Given data ->
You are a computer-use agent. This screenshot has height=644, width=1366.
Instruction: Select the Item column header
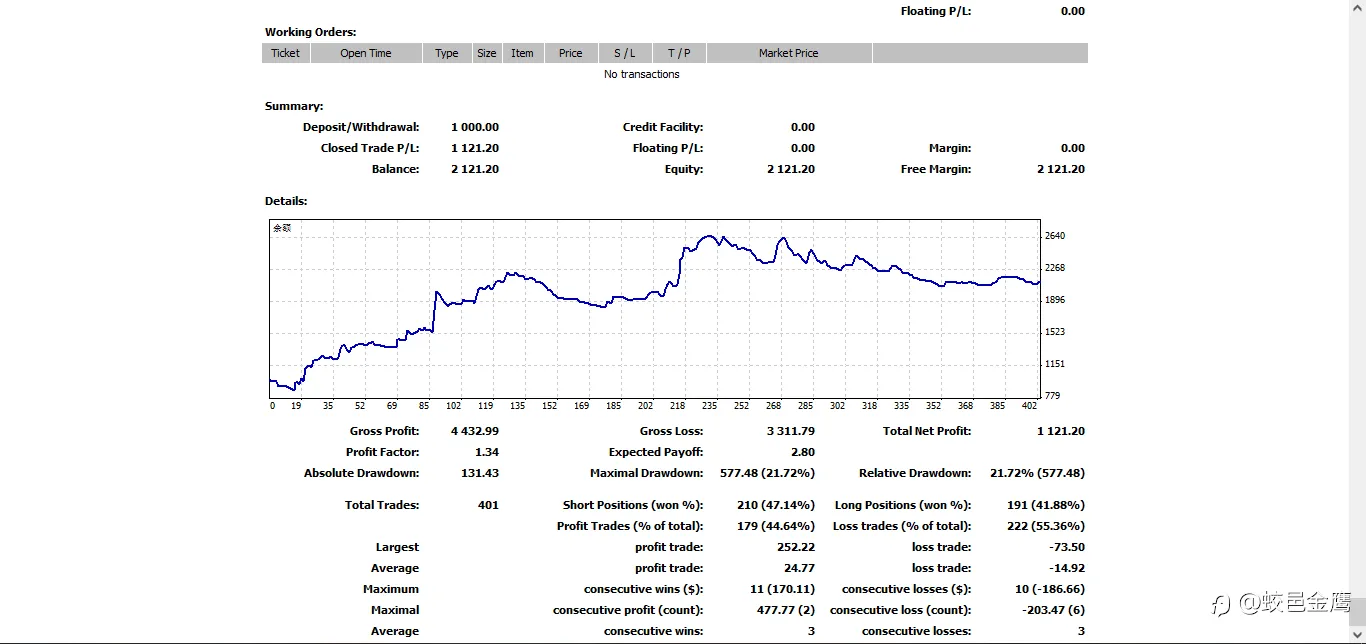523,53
--
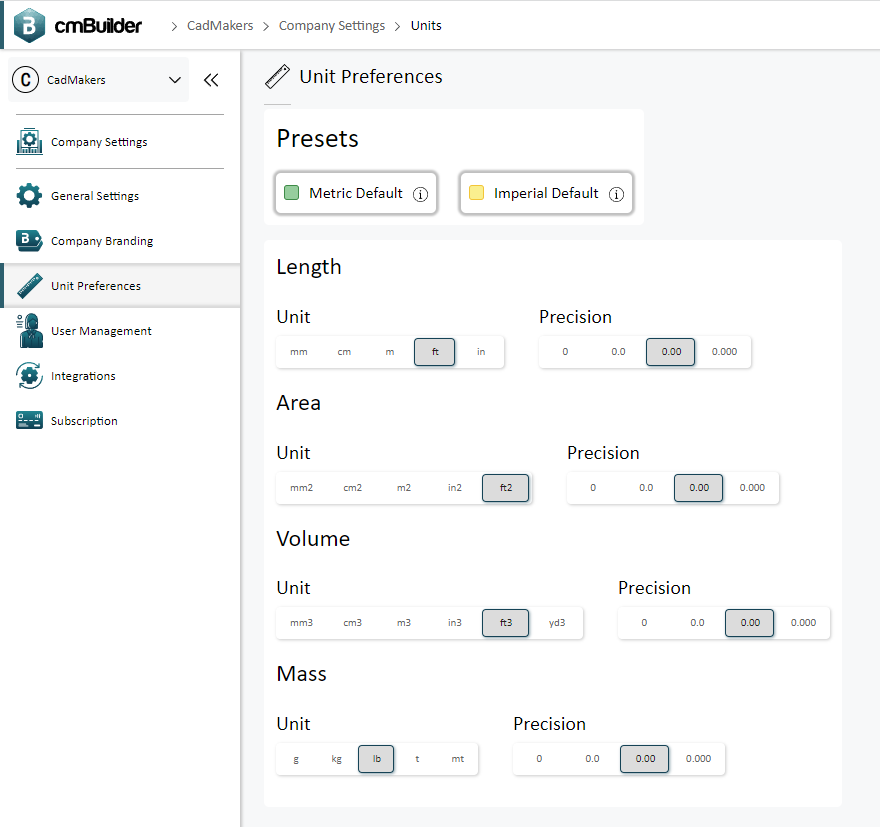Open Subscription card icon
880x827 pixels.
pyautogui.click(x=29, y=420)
* * *
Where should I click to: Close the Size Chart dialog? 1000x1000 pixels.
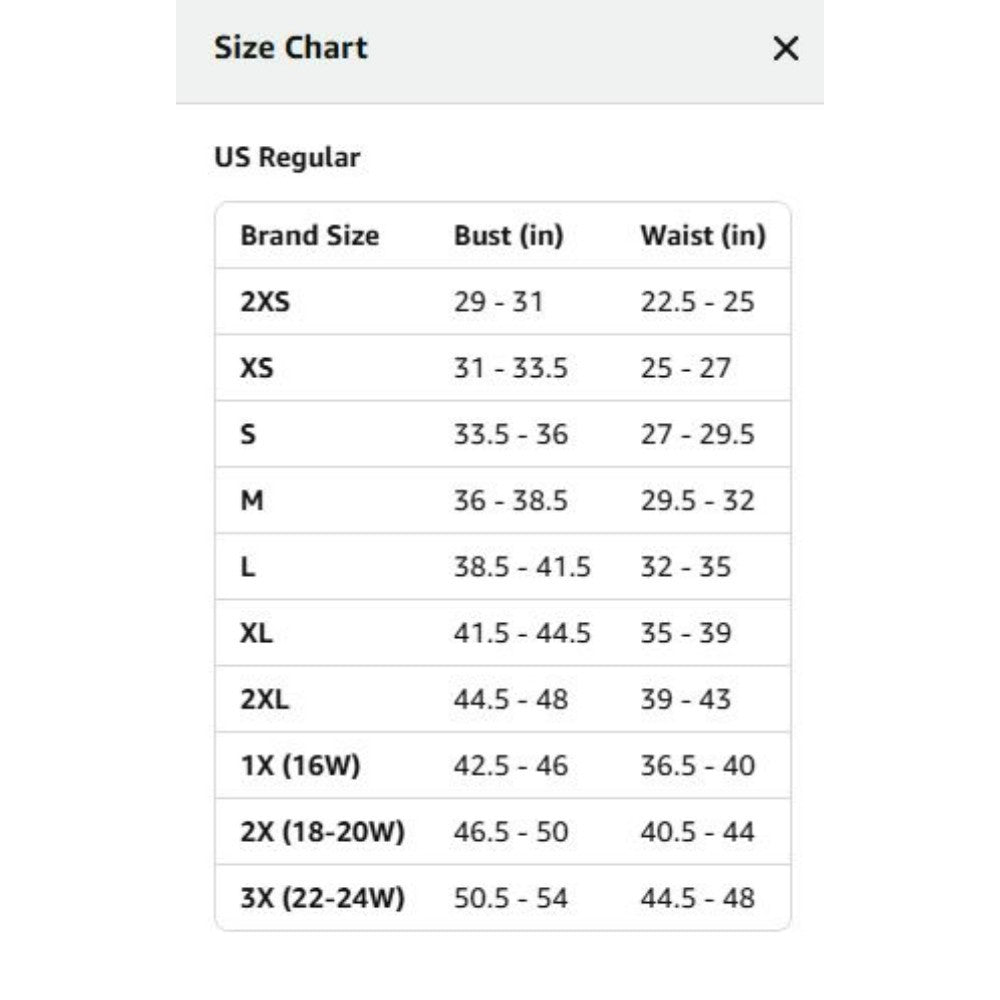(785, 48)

Your goal -> Repeat the lines word for word, starting at the line that contains "Open Subscription card icon" and ending at the line that contains "pyautogui.click(x=29, y=420)", both included. Leave the pictures out of your answer.

The result ->
Open Subscription card icon
880x827 pixels.
pyautogui.click(x=29, y=420)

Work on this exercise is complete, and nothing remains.